Copy out all lines of the material below in which "screenshot" occurs.

[MATERIAL FOR THIS TASK]
»»

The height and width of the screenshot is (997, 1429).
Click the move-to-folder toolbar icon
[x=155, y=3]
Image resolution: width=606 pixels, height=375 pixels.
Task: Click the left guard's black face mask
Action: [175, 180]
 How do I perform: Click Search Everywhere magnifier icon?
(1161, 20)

««
»»

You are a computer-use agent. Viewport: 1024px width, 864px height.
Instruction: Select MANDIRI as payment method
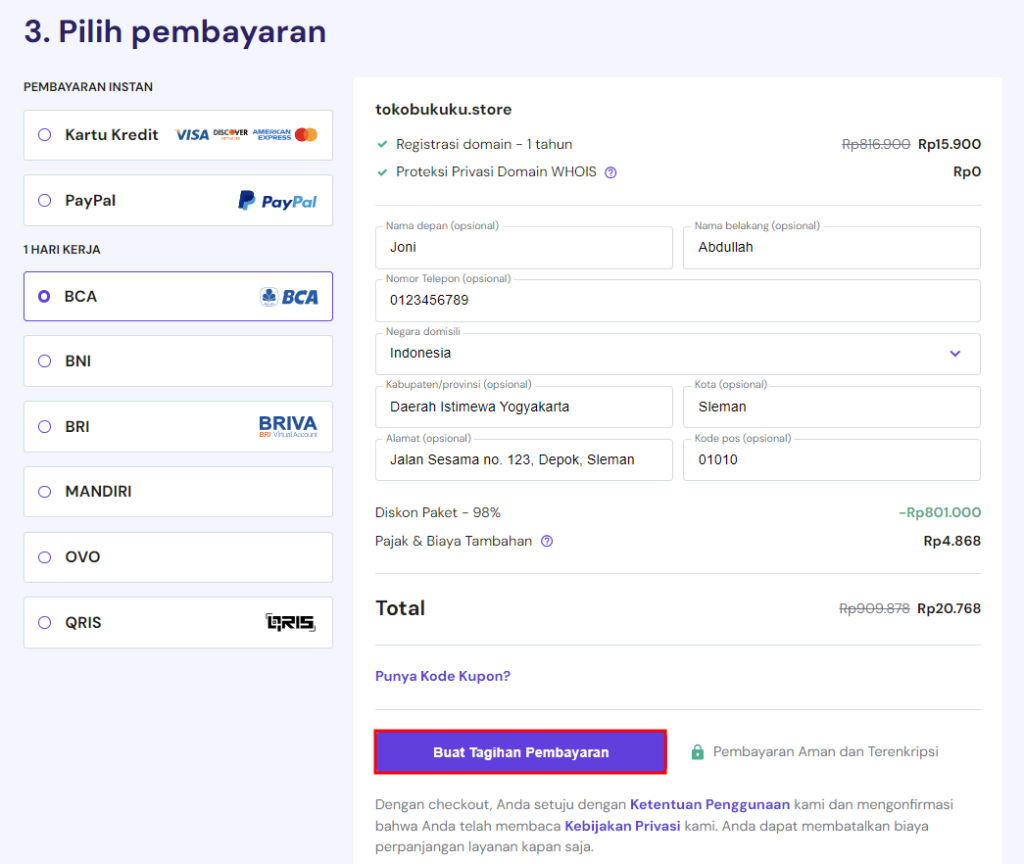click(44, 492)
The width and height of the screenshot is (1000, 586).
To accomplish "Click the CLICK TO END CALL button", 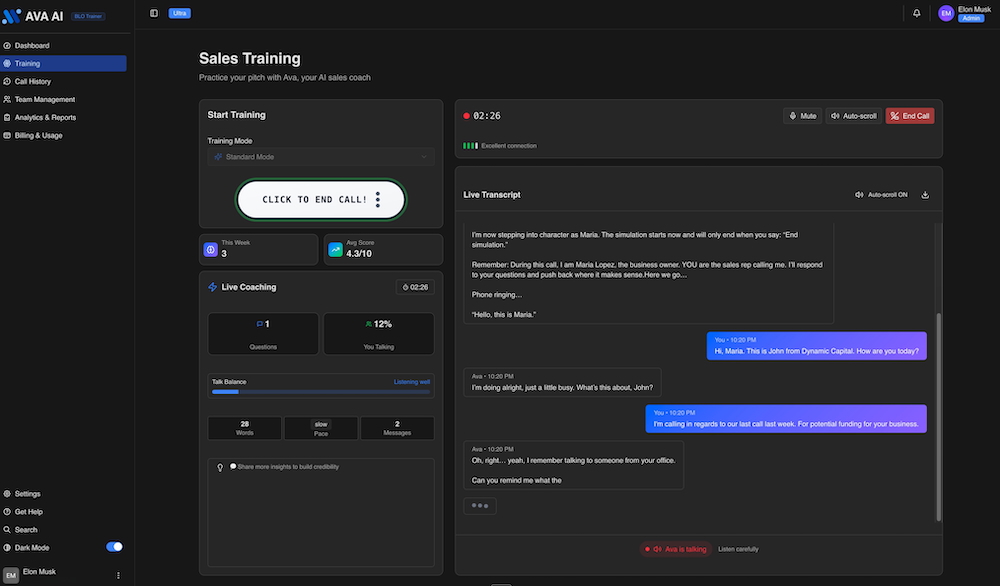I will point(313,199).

««

[EXERCISE RESULT]
The height and width of the screenshot is (997, 1429).
The width and height of the screenshot is (1000, 586).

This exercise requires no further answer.